Par quel bout de la lorgnette fait-il regarder l'Ecole ? Le 5 mars 2015, la Commission d'enquête "Service public de l'éducation, repères républicains et difficultés des enseignants" du Sénat entend sous serment l'inspecteur général Jean-Pierre Obin et l'ancien recteur et président du CSP Alain Boissinot. Et, dans la même journée, ce sont deux visions opposées de l'Ecole qui sont proposées aux sénateurs.

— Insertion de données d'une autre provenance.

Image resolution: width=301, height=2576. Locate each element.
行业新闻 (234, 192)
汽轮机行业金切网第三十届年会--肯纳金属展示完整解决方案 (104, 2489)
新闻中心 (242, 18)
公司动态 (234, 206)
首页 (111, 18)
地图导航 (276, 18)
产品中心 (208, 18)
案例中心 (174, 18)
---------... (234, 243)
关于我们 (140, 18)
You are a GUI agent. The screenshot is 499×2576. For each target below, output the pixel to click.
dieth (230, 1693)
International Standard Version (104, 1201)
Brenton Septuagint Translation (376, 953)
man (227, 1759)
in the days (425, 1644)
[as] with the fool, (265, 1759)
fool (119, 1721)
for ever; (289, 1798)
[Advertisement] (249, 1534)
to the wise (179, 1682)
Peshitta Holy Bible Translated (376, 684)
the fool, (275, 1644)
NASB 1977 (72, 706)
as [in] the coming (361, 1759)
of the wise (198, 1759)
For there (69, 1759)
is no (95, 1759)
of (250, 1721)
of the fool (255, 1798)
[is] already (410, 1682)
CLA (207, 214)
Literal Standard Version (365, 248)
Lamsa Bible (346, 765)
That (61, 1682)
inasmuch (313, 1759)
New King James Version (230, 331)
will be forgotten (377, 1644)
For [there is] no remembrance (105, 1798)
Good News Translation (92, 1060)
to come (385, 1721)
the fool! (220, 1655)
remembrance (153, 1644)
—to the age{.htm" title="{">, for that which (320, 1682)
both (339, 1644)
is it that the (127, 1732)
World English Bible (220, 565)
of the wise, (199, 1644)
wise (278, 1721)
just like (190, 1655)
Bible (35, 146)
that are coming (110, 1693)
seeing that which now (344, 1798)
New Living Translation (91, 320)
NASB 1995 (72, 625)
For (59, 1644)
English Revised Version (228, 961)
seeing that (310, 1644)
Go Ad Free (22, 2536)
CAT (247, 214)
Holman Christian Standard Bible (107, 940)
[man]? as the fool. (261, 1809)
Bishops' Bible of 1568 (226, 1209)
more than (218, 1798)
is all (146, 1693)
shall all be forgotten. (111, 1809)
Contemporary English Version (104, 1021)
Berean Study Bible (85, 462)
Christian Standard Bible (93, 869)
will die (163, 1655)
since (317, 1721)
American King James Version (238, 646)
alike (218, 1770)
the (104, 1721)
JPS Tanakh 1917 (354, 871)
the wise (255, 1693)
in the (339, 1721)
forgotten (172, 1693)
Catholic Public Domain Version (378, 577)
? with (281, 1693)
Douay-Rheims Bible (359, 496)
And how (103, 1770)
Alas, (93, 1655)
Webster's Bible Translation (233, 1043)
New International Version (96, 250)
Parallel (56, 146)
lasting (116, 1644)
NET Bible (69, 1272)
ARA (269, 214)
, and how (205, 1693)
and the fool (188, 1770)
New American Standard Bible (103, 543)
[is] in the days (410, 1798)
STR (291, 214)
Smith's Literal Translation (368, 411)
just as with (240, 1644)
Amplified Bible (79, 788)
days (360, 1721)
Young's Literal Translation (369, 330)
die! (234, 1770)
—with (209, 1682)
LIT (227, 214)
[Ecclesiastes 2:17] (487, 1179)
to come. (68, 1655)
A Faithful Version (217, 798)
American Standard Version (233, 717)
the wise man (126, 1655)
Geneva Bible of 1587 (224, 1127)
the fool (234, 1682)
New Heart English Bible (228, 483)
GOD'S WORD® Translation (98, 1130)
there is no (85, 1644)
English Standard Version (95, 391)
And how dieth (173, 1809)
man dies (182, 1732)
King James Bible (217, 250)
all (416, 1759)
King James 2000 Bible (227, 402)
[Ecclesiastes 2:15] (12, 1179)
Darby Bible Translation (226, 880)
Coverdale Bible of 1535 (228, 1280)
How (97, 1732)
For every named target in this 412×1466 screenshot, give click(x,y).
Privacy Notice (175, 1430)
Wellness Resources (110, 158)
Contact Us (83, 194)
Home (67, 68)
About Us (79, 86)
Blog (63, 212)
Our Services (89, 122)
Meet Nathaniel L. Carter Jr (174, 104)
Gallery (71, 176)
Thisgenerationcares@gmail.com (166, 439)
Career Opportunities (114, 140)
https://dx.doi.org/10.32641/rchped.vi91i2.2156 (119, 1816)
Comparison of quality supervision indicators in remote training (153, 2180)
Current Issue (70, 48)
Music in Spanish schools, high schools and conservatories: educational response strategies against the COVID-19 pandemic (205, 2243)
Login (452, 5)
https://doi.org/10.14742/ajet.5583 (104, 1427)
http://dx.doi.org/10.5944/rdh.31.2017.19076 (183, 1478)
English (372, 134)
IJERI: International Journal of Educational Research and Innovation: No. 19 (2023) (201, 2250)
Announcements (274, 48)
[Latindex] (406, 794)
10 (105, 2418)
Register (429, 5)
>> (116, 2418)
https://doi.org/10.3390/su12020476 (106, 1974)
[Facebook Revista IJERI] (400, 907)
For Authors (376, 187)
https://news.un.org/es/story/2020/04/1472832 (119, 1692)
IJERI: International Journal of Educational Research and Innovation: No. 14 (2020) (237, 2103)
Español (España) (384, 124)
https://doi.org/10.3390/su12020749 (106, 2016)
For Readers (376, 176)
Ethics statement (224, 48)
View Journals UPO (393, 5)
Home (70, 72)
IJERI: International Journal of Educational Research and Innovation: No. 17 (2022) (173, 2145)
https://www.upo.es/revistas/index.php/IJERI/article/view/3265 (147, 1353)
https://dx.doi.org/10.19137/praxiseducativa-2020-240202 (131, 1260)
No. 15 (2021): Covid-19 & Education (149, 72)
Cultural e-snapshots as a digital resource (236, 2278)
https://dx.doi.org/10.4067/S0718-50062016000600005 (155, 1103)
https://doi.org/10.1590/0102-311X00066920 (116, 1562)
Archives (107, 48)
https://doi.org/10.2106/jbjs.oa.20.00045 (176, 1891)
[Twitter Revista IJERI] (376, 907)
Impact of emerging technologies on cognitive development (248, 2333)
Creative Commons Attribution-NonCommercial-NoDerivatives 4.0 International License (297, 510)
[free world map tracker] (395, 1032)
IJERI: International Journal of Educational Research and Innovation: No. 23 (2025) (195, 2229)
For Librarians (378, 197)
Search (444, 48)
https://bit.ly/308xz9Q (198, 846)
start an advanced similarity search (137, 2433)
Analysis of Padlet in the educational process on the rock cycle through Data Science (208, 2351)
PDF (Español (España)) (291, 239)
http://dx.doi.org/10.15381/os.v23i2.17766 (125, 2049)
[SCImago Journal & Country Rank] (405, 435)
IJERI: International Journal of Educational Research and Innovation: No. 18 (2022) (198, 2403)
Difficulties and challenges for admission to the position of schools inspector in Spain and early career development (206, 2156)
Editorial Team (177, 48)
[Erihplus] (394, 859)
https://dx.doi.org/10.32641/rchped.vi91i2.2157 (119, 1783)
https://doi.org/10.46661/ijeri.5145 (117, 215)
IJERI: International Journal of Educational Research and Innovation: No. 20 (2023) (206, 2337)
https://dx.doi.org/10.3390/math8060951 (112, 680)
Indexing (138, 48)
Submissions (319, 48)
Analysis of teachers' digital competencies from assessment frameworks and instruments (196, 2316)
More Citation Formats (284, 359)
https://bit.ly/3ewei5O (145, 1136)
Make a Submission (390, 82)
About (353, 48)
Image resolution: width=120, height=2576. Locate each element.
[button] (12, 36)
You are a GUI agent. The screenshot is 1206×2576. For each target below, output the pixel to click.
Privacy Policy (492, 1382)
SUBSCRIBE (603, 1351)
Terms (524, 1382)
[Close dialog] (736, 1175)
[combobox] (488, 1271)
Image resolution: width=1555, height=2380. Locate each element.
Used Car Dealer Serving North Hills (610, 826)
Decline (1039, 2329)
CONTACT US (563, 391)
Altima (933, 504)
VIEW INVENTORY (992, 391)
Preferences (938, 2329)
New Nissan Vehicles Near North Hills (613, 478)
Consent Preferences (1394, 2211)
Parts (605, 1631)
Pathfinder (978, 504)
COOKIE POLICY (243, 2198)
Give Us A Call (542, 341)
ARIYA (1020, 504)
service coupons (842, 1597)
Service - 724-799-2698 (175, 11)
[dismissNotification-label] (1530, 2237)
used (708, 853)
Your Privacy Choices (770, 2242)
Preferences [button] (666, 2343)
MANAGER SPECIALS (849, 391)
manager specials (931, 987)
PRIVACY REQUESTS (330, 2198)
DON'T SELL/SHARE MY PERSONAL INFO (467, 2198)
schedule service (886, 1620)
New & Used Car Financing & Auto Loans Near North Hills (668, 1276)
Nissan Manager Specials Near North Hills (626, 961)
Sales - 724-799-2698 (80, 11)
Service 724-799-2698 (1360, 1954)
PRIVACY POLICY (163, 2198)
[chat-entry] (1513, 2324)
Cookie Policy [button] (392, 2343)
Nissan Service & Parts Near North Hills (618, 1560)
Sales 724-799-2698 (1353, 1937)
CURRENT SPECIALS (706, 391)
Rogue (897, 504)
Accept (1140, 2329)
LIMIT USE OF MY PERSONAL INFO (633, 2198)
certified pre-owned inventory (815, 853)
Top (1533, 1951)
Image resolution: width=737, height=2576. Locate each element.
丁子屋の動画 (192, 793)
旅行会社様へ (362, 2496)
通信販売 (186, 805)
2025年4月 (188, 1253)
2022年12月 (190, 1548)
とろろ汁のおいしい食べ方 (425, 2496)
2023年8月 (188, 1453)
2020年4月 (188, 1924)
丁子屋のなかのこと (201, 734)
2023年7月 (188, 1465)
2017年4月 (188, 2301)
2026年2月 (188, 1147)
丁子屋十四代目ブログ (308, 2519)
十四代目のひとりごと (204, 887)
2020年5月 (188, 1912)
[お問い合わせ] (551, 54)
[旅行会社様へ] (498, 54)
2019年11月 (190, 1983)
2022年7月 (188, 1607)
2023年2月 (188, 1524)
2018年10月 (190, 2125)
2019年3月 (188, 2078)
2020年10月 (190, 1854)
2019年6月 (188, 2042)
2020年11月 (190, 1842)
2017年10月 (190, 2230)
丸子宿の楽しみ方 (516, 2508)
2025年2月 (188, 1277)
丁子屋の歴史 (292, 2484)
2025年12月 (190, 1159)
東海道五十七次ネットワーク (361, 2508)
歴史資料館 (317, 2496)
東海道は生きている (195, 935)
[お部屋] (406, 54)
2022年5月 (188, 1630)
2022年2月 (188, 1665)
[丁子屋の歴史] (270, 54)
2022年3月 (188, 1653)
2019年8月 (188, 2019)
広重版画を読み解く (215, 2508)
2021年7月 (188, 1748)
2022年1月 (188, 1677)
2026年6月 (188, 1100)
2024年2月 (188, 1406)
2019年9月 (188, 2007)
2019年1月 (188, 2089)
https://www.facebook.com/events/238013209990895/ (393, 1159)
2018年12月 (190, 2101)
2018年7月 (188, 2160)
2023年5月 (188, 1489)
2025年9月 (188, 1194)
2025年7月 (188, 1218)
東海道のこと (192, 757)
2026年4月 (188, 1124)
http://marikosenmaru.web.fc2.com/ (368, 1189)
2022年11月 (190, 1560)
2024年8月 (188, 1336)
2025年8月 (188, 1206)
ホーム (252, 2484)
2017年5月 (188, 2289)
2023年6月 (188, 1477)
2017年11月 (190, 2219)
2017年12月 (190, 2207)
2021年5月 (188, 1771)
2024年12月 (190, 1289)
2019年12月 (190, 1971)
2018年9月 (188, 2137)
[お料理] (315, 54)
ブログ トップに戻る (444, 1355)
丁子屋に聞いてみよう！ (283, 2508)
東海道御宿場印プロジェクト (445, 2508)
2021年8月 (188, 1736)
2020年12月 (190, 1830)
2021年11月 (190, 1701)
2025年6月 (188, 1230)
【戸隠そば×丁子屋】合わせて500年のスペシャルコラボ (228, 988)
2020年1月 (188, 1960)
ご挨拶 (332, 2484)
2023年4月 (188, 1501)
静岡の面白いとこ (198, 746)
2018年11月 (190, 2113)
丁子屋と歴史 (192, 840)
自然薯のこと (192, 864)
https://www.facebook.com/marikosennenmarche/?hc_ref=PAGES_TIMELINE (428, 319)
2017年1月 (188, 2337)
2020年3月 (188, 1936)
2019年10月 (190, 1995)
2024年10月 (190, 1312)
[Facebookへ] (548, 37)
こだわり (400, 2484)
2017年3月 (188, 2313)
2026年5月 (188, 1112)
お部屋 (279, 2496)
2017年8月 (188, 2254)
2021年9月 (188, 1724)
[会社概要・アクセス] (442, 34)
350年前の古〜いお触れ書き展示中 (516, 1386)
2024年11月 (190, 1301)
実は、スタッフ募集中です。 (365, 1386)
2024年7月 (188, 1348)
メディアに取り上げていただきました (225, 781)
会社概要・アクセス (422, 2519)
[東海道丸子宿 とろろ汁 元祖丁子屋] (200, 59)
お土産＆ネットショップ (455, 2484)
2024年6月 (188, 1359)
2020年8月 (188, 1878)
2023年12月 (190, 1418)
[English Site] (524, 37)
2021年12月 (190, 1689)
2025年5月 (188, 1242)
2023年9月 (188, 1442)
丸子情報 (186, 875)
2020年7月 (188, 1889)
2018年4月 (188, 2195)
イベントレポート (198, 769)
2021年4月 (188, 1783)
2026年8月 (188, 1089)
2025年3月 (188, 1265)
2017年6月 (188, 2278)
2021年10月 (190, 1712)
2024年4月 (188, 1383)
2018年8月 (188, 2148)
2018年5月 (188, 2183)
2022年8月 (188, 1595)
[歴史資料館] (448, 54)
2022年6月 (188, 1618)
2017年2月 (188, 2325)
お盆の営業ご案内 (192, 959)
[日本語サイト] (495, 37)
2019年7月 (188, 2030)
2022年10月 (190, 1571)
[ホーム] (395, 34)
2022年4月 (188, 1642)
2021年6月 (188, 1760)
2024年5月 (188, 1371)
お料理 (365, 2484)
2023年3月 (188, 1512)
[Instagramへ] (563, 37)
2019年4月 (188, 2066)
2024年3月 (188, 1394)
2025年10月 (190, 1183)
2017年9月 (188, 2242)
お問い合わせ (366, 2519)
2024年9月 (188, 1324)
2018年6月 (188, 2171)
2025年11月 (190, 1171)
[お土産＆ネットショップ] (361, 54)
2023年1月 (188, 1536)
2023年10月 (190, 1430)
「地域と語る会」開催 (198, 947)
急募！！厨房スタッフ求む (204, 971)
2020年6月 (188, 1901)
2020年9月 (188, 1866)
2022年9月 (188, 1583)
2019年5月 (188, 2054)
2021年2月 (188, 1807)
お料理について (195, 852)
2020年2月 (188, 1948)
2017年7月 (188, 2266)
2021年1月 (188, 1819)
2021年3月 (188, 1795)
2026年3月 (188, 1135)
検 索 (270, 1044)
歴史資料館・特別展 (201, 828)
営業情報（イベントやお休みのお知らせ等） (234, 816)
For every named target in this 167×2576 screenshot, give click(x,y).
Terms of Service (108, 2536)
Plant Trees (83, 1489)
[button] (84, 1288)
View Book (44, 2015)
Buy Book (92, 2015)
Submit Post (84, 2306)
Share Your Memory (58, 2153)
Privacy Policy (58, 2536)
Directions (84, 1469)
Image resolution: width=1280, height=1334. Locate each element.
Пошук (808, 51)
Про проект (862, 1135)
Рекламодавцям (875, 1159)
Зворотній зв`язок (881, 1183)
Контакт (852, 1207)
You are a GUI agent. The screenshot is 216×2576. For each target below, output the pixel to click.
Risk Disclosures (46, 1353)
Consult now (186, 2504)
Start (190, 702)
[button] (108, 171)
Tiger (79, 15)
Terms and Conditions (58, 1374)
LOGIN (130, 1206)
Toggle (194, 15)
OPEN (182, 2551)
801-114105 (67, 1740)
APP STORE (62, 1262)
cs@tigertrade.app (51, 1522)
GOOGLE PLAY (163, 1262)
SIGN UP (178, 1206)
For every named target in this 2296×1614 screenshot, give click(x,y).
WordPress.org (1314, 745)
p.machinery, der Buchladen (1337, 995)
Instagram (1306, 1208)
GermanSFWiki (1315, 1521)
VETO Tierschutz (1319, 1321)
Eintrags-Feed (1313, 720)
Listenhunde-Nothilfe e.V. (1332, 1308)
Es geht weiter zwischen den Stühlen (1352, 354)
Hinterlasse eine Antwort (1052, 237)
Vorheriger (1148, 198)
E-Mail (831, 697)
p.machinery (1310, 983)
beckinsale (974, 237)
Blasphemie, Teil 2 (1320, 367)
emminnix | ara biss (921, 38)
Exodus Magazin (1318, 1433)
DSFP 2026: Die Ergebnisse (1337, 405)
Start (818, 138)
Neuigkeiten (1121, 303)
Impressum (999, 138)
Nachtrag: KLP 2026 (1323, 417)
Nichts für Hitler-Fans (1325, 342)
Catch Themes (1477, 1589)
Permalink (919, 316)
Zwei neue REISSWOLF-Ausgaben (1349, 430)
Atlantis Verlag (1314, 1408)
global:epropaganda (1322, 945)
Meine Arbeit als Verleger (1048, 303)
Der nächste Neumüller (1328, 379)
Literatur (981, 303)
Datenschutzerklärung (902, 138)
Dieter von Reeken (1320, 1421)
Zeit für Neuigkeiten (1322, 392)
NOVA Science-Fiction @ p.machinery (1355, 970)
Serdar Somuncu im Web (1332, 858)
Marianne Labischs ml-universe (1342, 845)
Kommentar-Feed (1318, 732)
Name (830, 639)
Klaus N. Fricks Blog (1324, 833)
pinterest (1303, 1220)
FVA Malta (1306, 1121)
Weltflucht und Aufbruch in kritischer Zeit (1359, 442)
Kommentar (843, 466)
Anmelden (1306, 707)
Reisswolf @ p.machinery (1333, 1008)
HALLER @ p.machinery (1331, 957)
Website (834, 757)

"On a disqualifié la sanction", expose Jean-Pierre Obin. Les résultats ne se sont pas faits attendre. Il évoque les manquements à la minute de silence de janvier dernier. De là on passe à "la surenchère de groupes qui travaillent les élèves d'origine musulmane" et une jeunesse "qui fait sécession de la nation française". Jean-Pierre Obin présente aux sénateurs une jeunesse prête à en venir aux mains entre les jeunes fondamentalistes musulmans et "la moitié des jeunes acquis aux idées du Front national". Pour lui la situation s'est fortement aggravée depuis son rapport publié en 2006. Jean-Pierre Obin fait devant les sénateurs comme dans ce rapport. Il distille de menus faits, le témoignage de tel principal dans telle académie, et leur donne valeur de réalité nationale. Alimentant ses cauchemars, il dénonce le déclin de l'autorité, responsable de la guerre civile en gestation.
Sans le savoir, c'est Alain Boissinot qui lui répond quelques minutes plus tard devant la même commission. Pour lui, "la société projette ses doutes sur l'Ecole". Revenant sur les incidents qui ont accompagné la minute de silence de janvier dernier, il remarque que "compte tenu de la masse des élèves concernés" et aussi du caractère des adolescents, "ce qui serait surprenant c'est qu'il n'y ait pas eu d'incidents". Pour lui la minute de silence est une erreur. "Les valeurs républicaines ne sont pas données d'avance. Elles sont à construire" et la minute de silence est inadaptée. Avec elle, "on provoque des incidents". L'Ecole ne souffre pas de manque d'autorité mais de manque d'éducation. L'Ecole française est historiquement orientée vers l'instruction. "Il faut réinvestir l'éducation". Si l'école doit contribuer aux valeurs républicaines, "ce n'est pas par une minute de silence mais par une mission éducative".
Entre ces deux visions, la nouvelle majorité de droite du Sénat semble avoir tranché en accordant un exposé d'une heure à JP Obin et quelques minutes à A Boissinot.